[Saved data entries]
Segment Open

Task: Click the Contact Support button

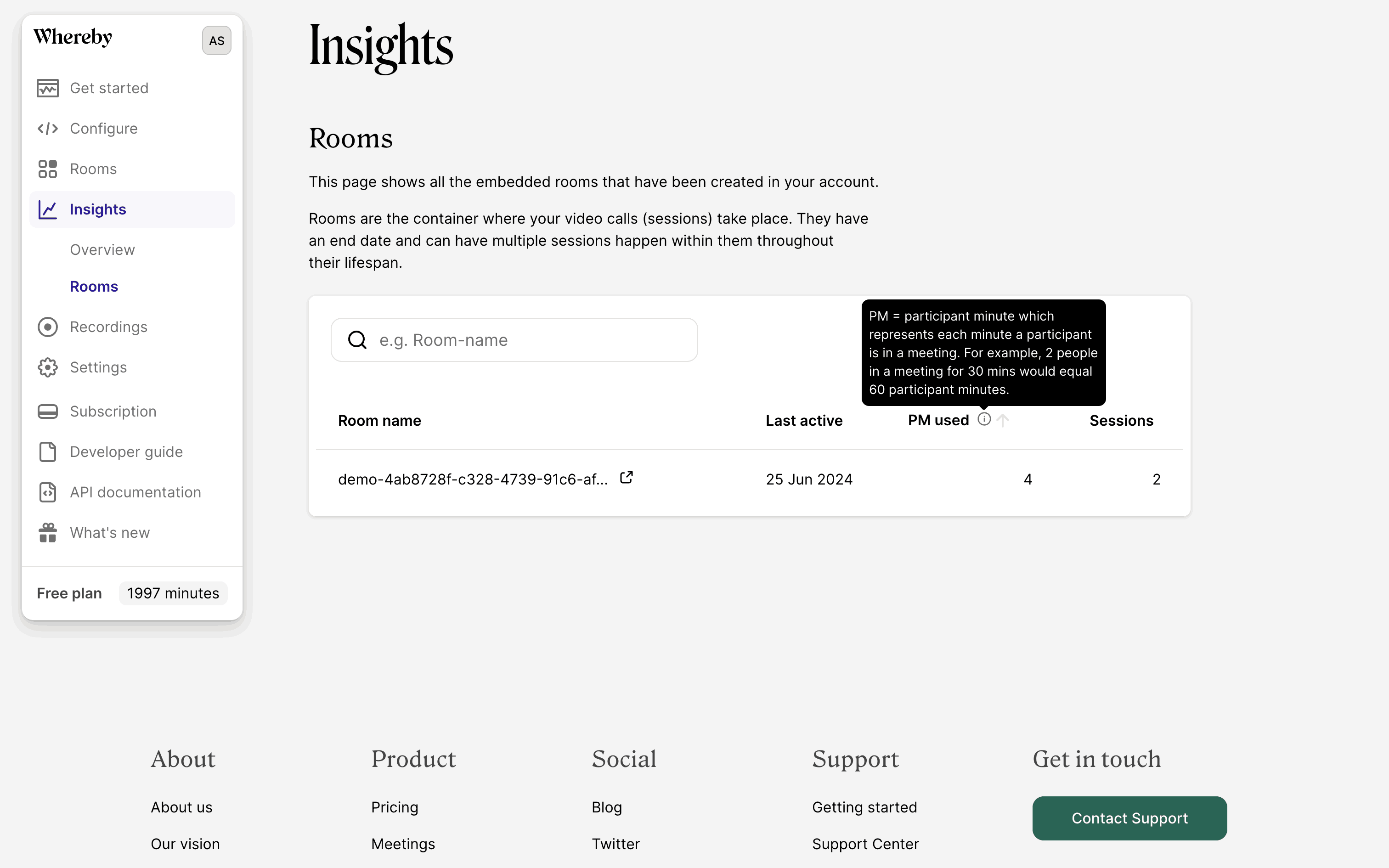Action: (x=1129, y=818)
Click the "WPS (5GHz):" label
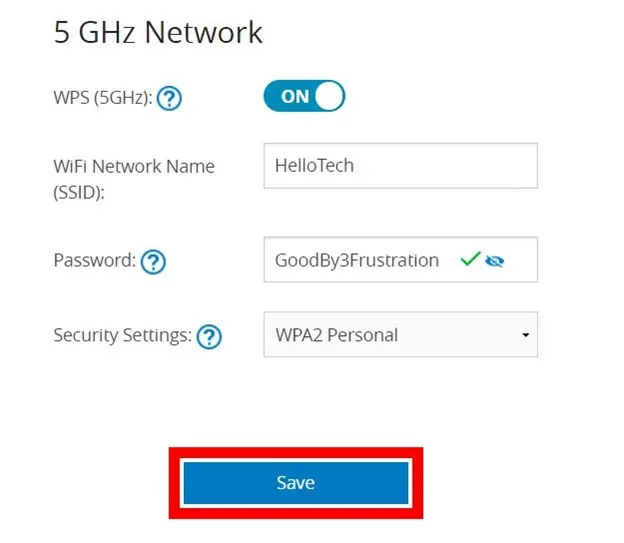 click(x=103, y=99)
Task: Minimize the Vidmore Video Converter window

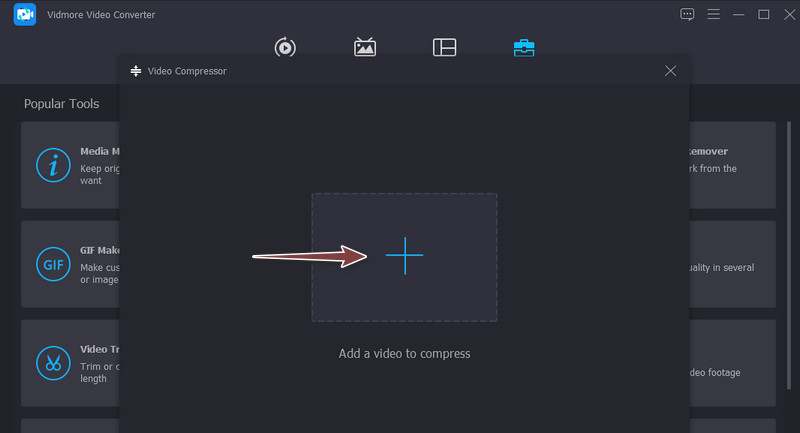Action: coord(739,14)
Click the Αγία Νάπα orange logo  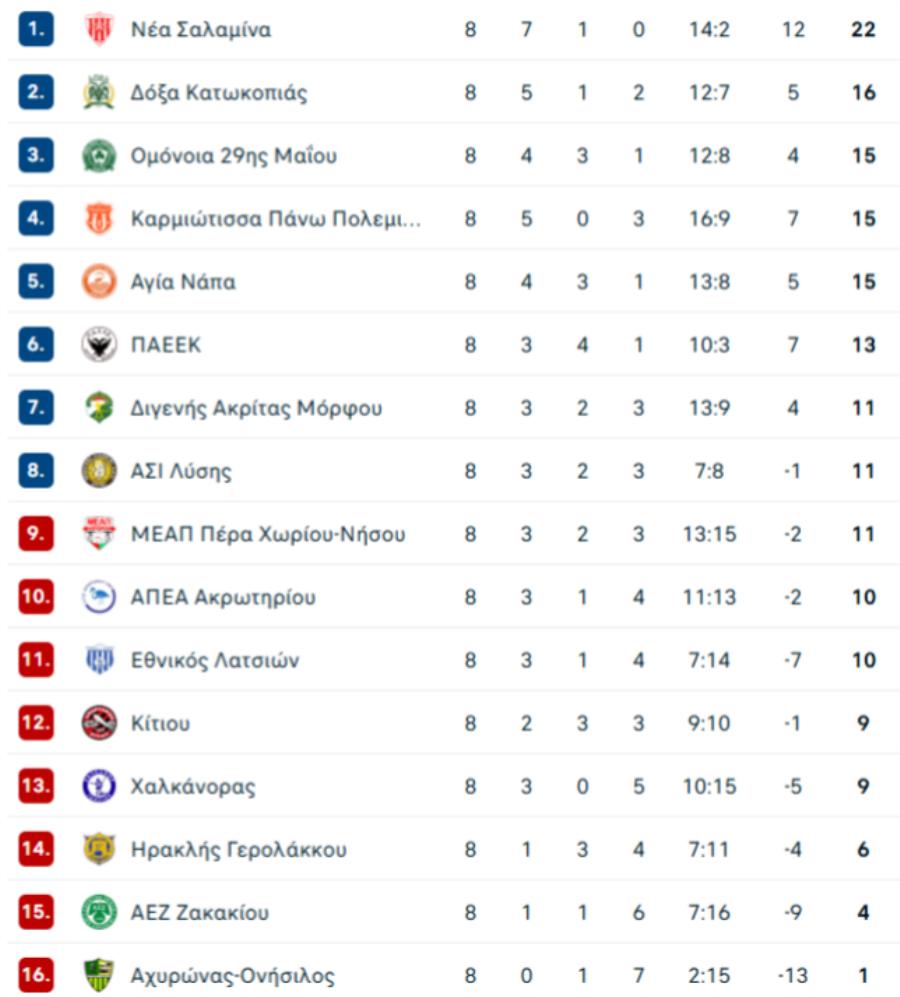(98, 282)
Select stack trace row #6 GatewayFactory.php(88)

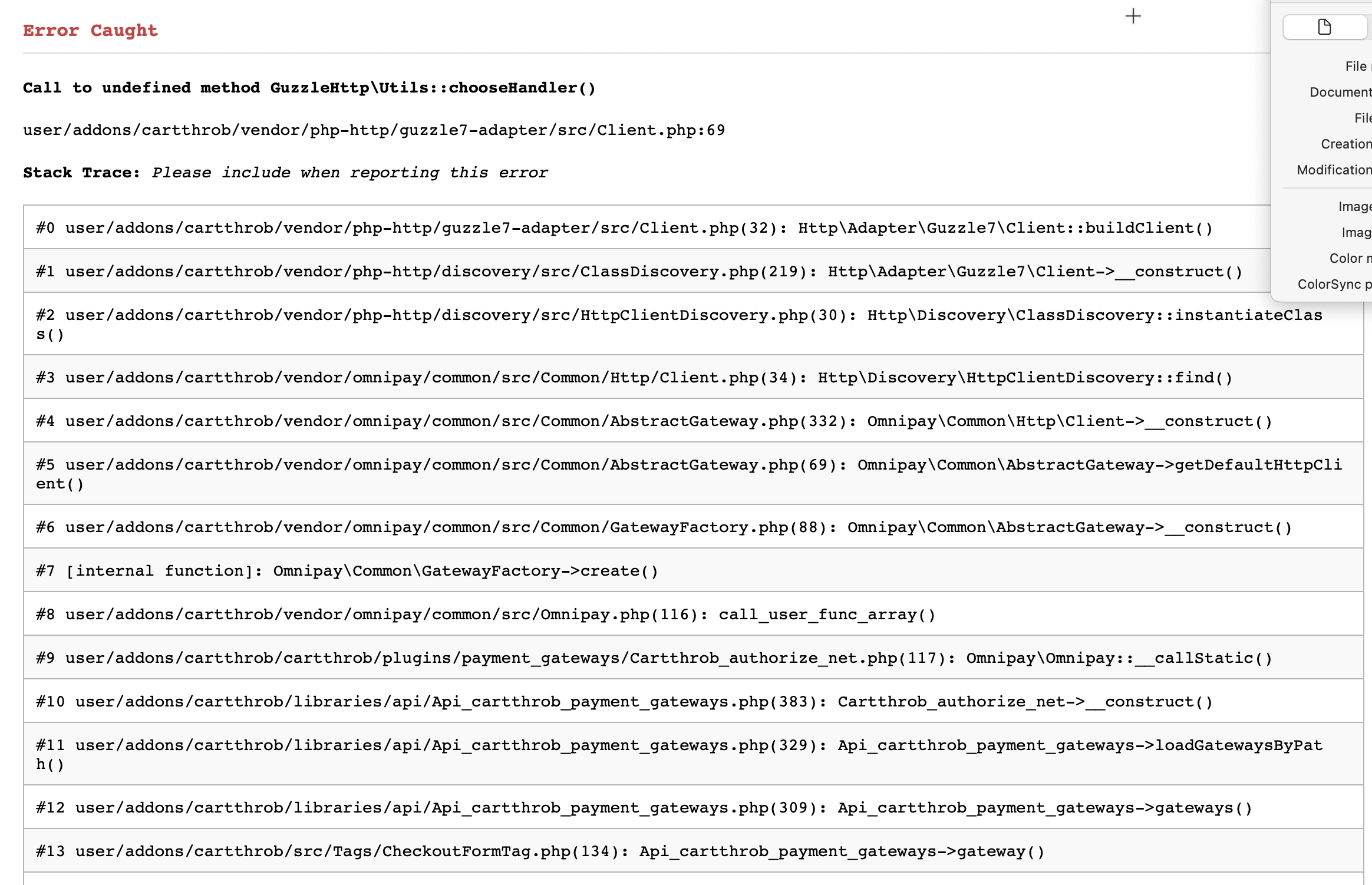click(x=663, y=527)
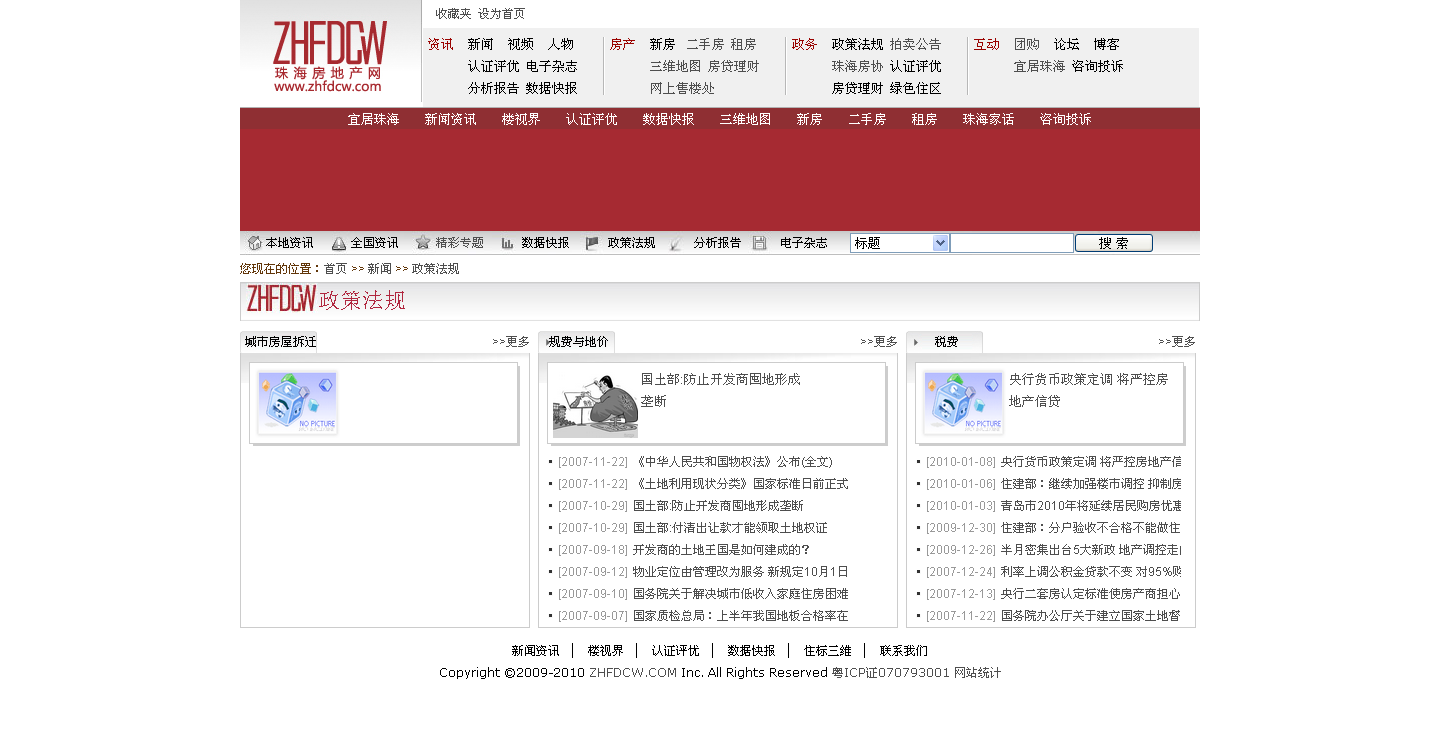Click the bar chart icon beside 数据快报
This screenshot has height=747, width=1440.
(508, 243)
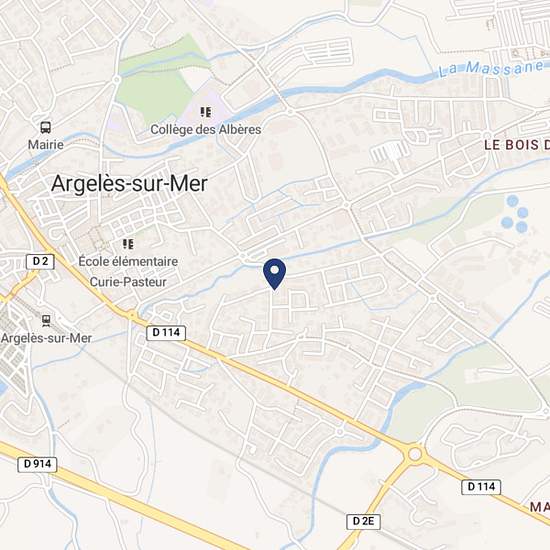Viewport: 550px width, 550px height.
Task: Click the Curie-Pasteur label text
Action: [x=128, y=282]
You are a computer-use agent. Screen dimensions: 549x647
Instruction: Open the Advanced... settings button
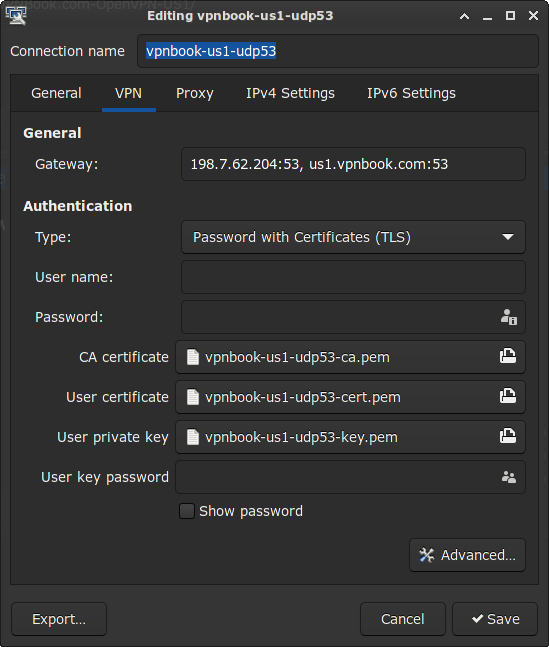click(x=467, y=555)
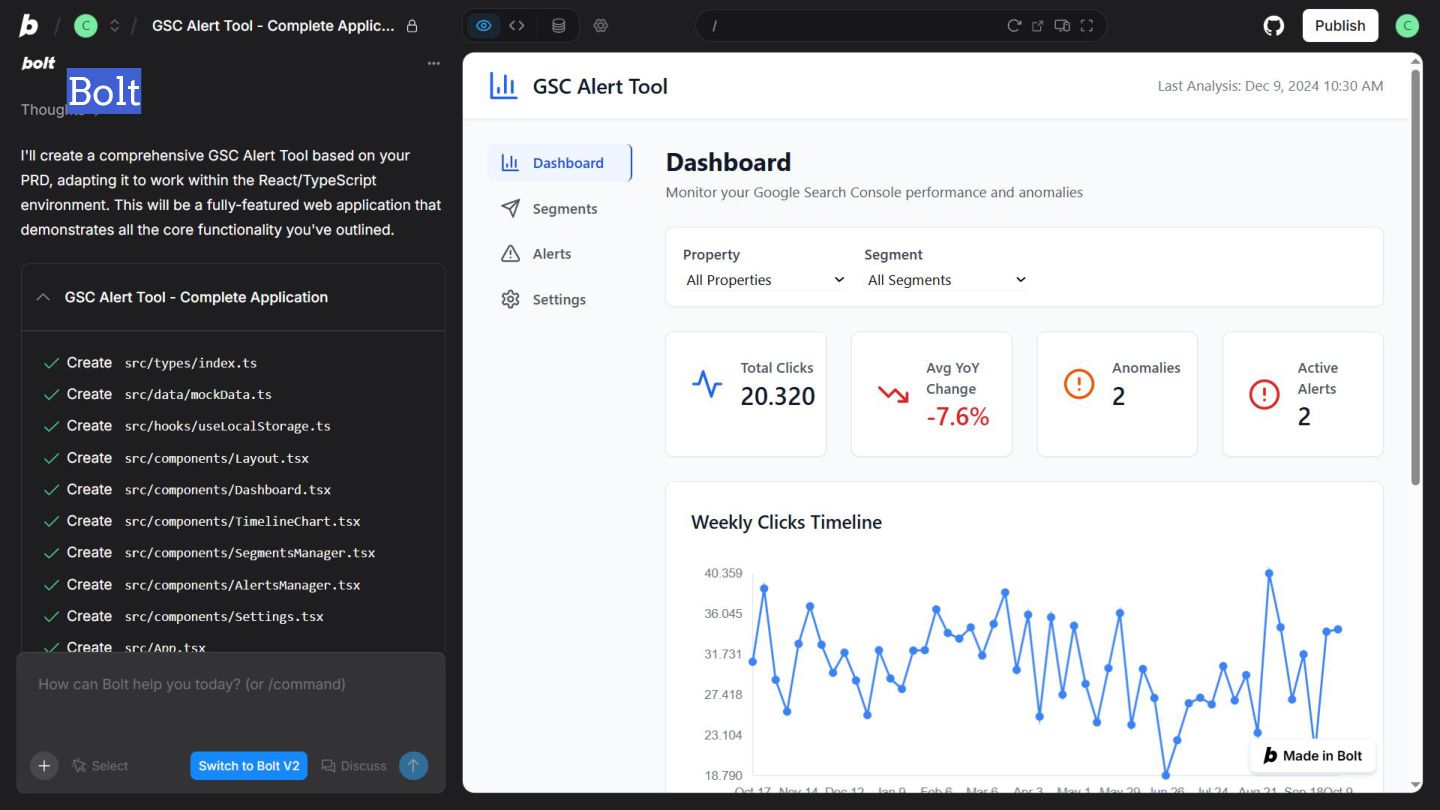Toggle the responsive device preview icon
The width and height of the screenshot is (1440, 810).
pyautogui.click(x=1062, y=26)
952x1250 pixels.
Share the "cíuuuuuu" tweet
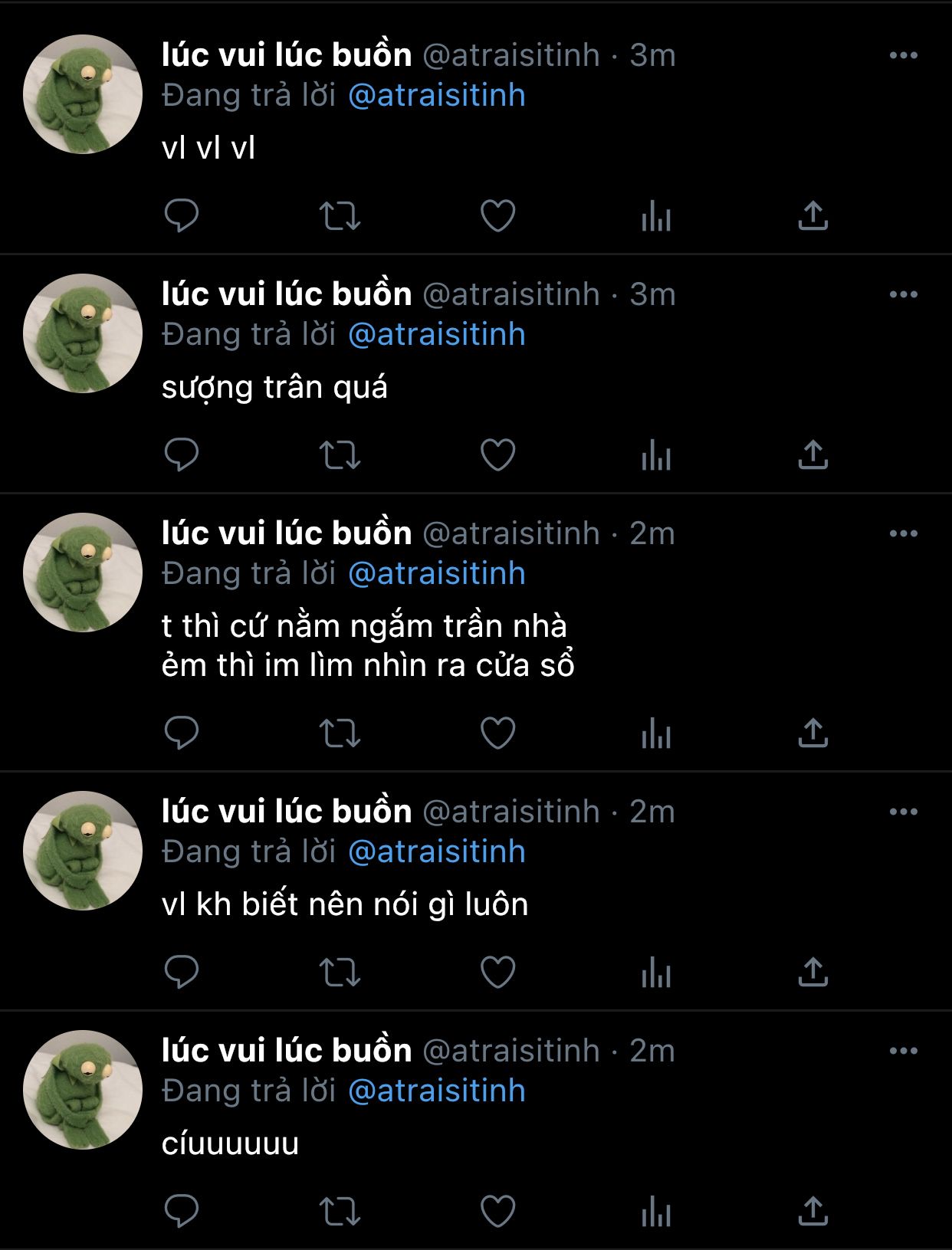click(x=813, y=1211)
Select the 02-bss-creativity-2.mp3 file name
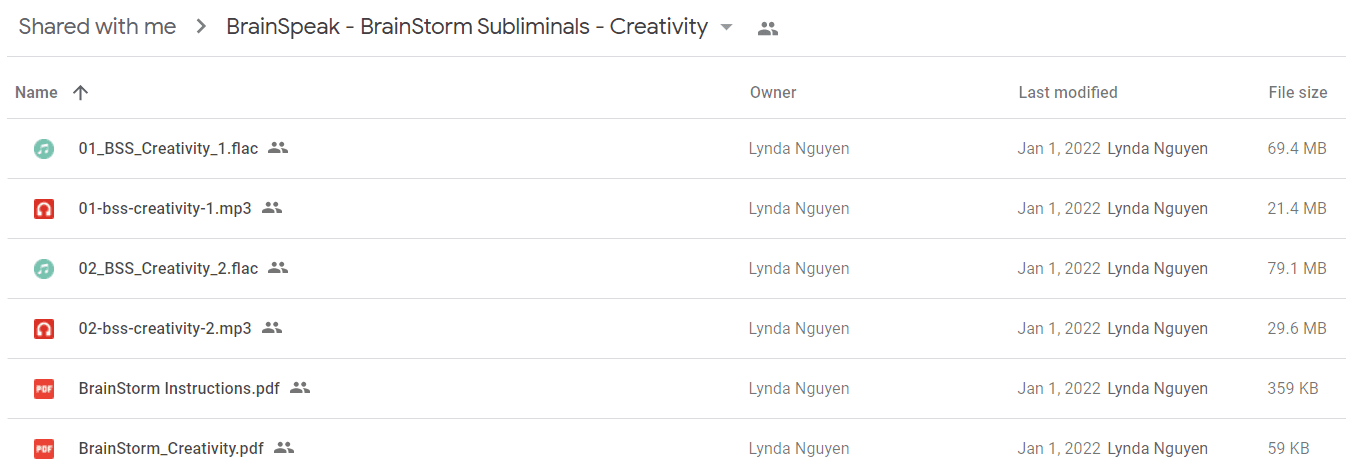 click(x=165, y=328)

Segment Closed

▸ **WHAT TO PRODUCE**
Print, exactly and without pictures, the lines from the one holding "952x1250 pixels." through the last line of the entries above, both included.

▸ **TASK SOLUTION**
952x1250 pixels.
Share the "cíuuuuuu" tweet
click(x=813, y=1211)
Select the 02-bss-creativity-2.mp3 file name
 click(x=165, y=328)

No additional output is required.